[SOURCE MATERIAL — start]

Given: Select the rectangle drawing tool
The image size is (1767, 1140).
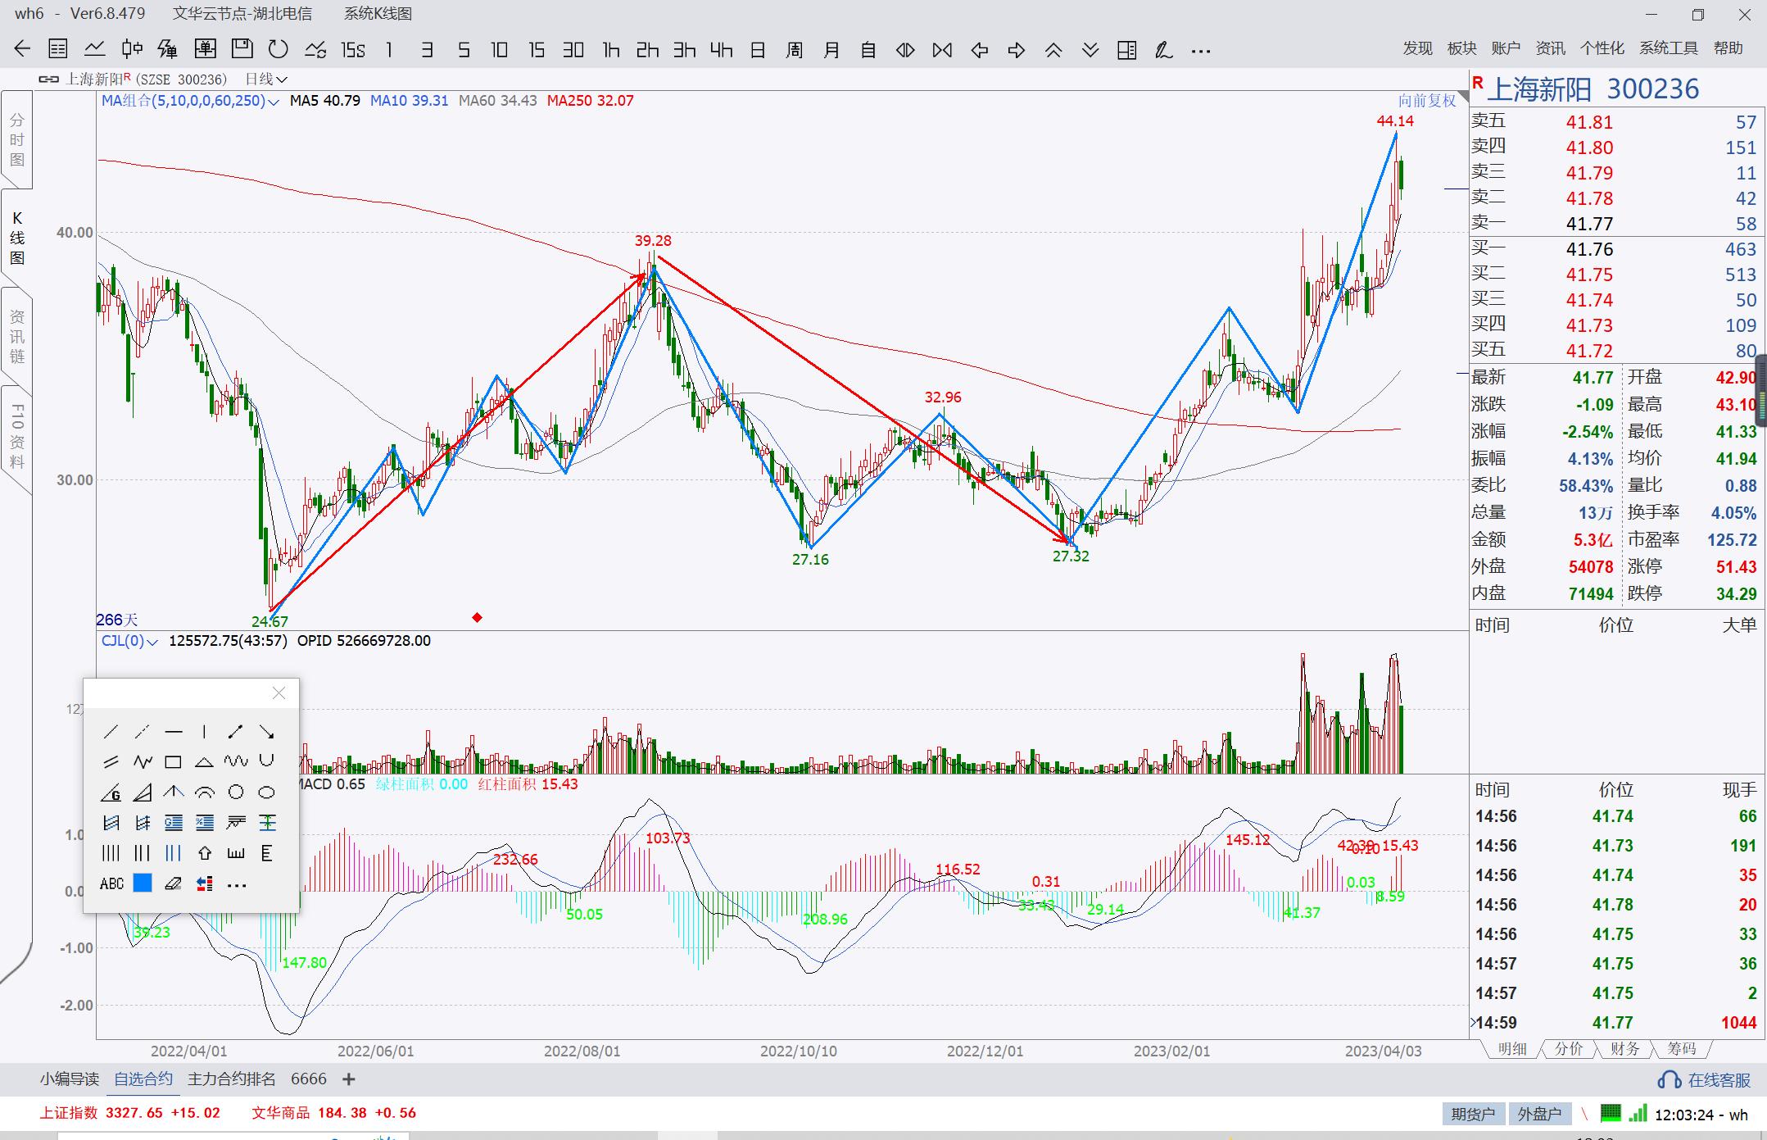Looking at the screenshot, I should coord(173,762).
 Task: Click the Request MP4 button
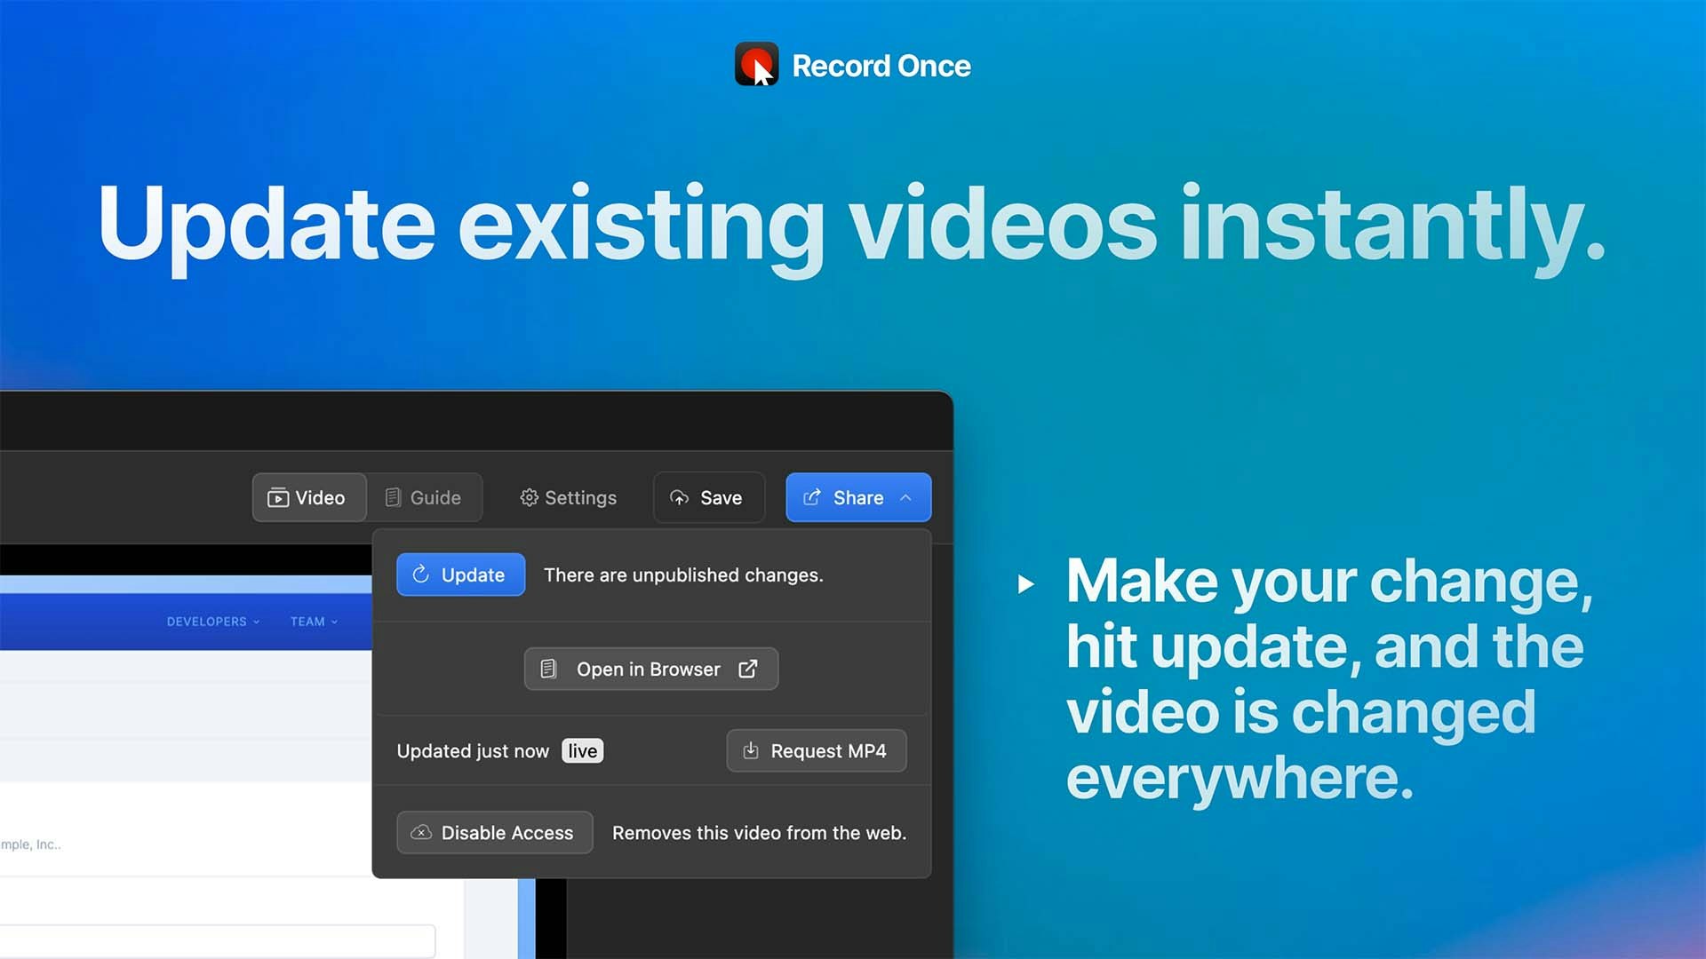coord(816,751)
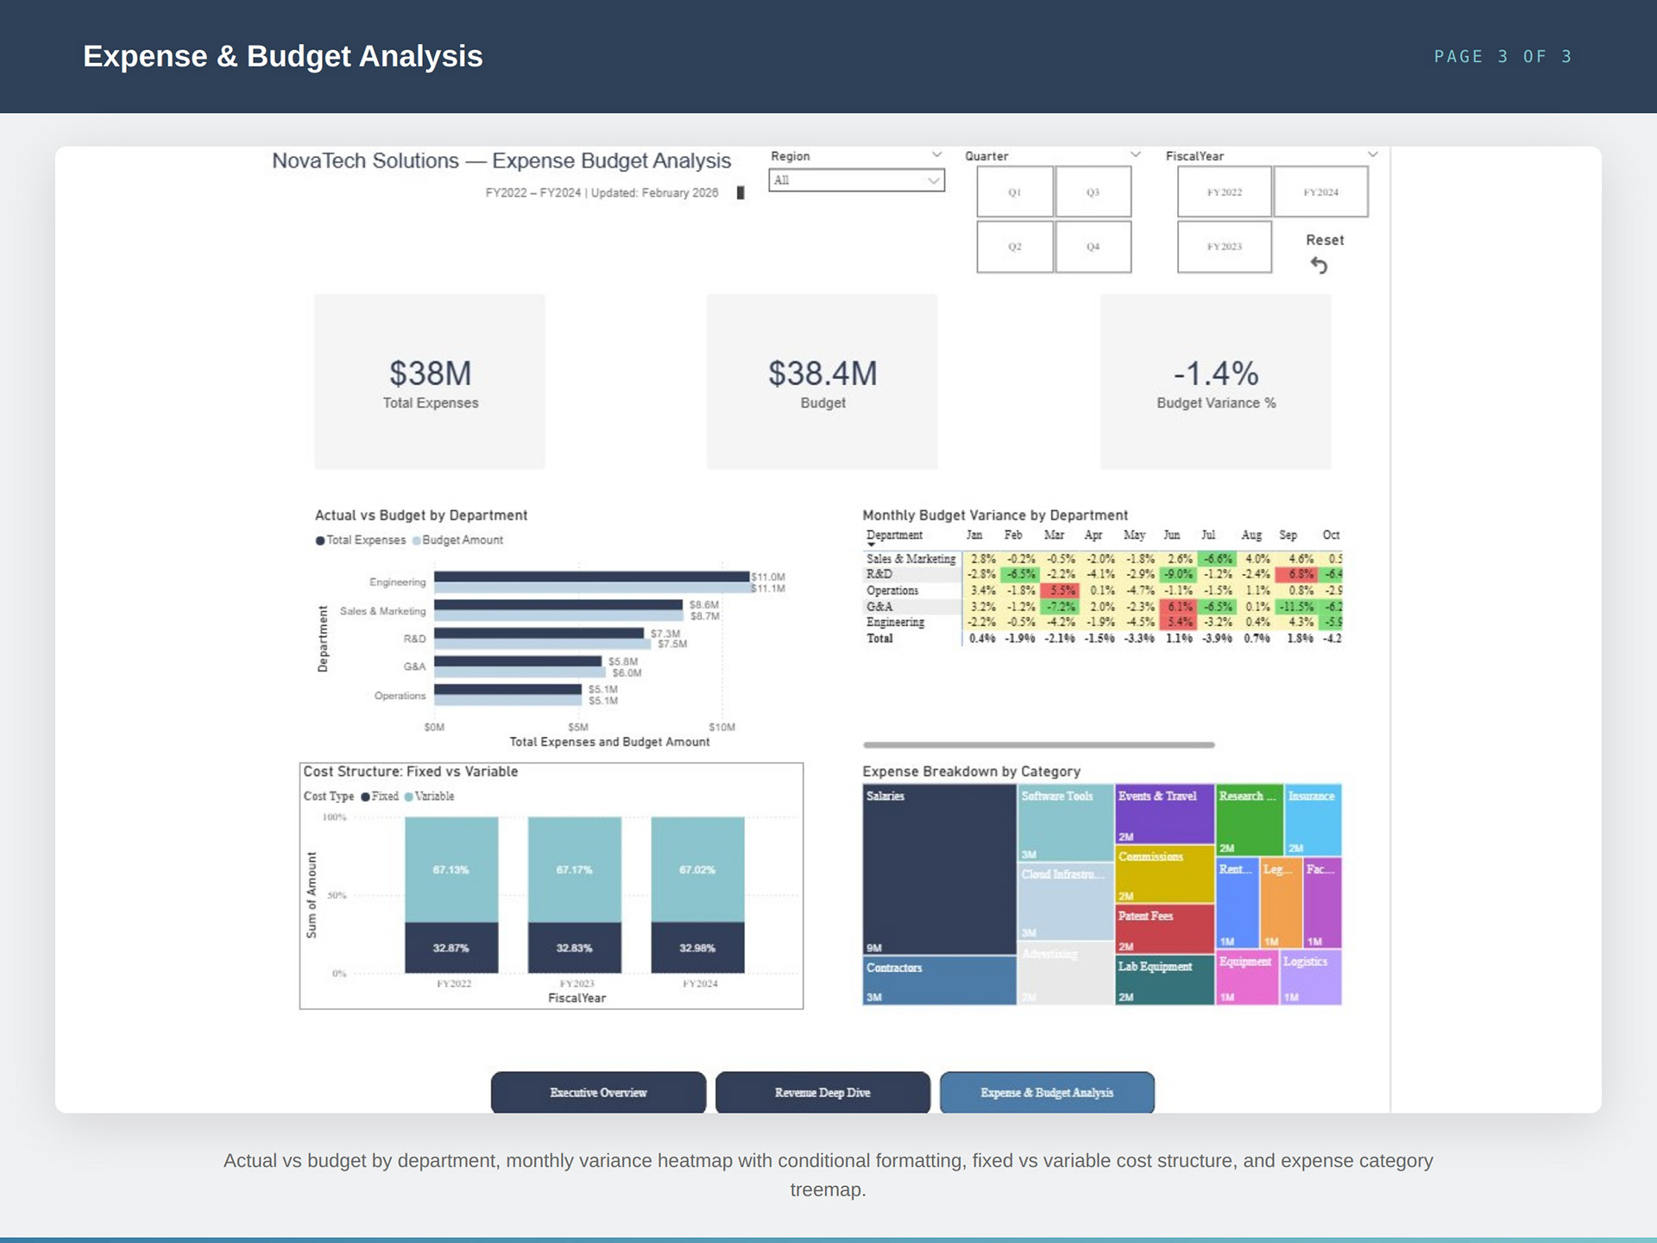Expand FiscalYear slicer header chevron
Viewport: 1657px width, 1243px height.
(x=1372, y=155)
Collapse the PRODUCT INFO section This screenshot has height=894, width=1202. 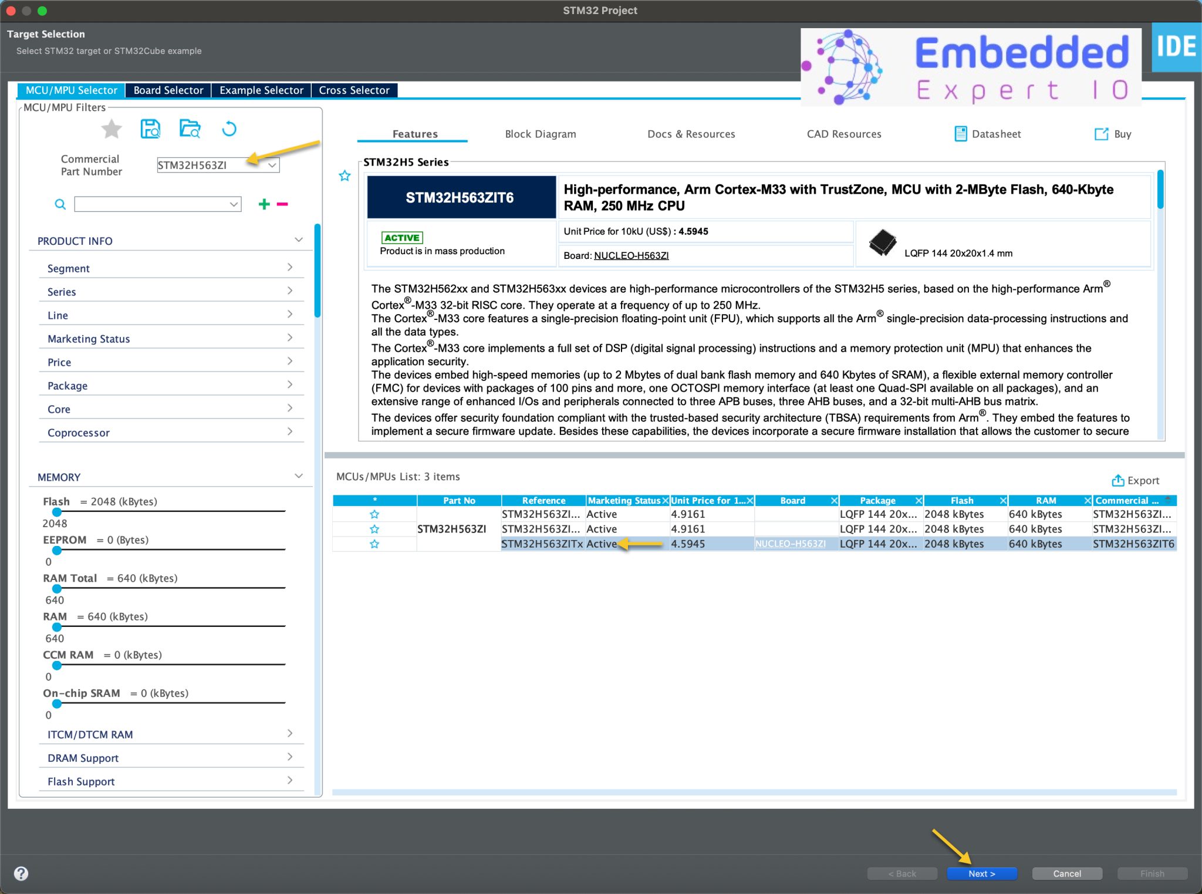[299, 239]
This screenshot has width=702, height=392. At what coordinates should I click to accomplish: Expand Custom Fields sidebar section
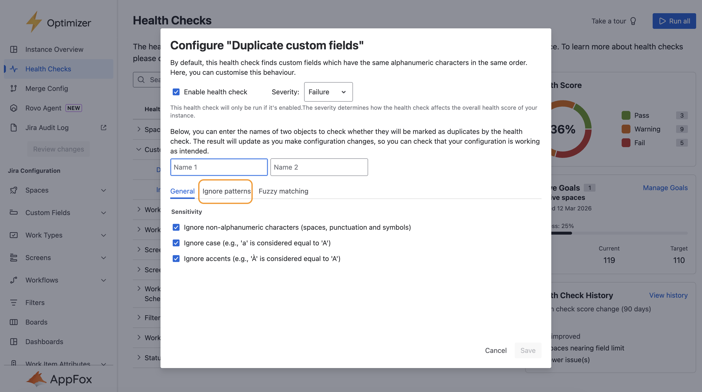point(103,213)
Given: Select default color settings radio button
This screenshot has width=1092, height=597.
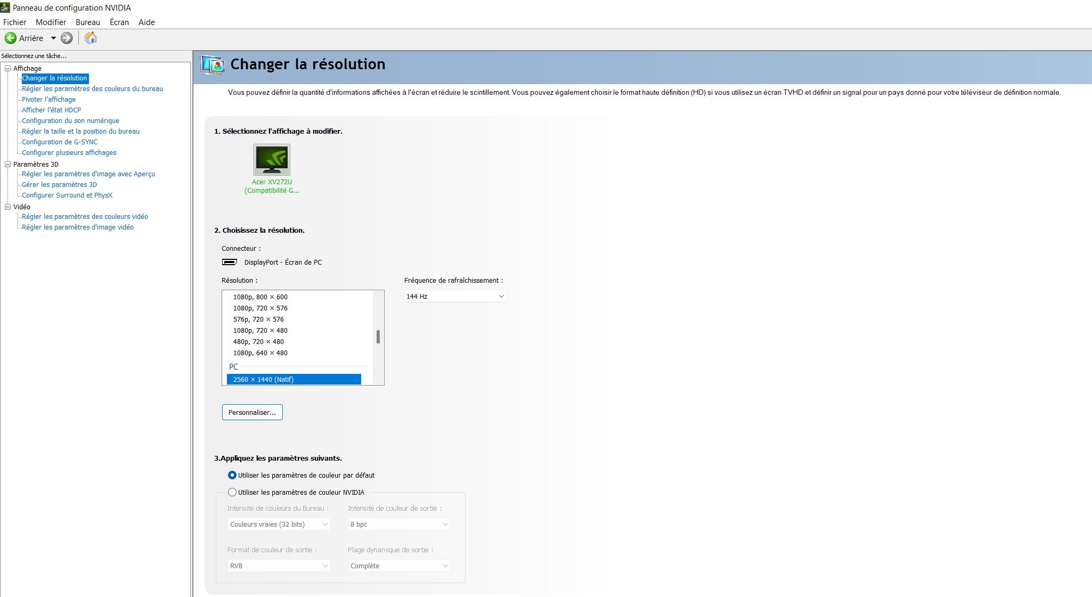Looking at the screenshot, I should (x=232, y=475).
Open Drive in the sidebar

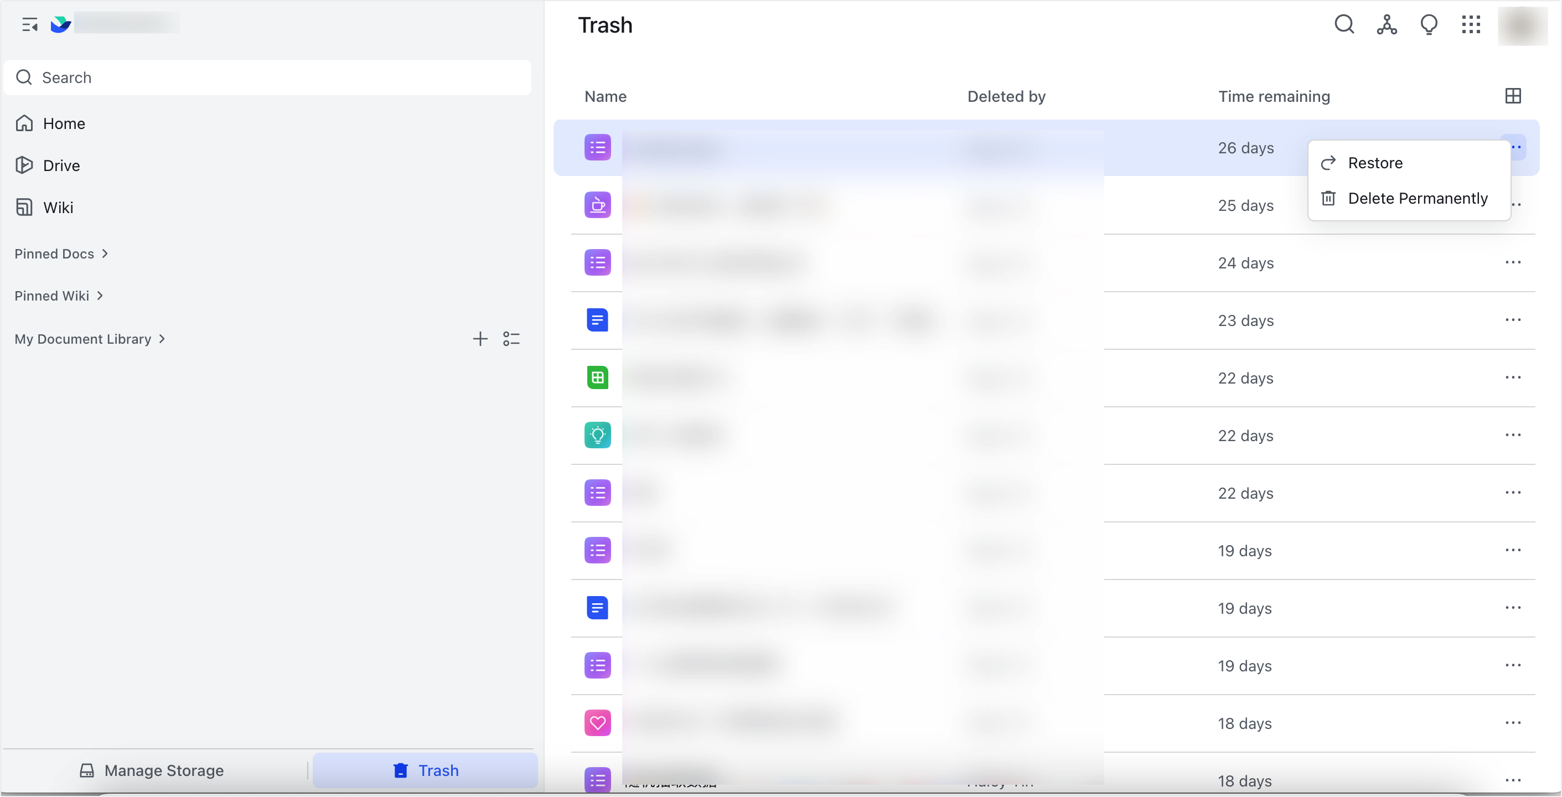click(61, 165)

[SOURCE MATERIAL — finish]

__DIRECTIONS FOR THIS TASK__
Skip the pictures. Write out exactly the lines from the one with "This screenshot has width=1092, height=597." through the last line of the listing, both ends included, and nothing more.

__RESULT BELOW__
This screenshot has width=1092, height=597.
Looking at the screenshot, I should (x=232, y=475).
Open Drive in the sidebar

click(61, 165)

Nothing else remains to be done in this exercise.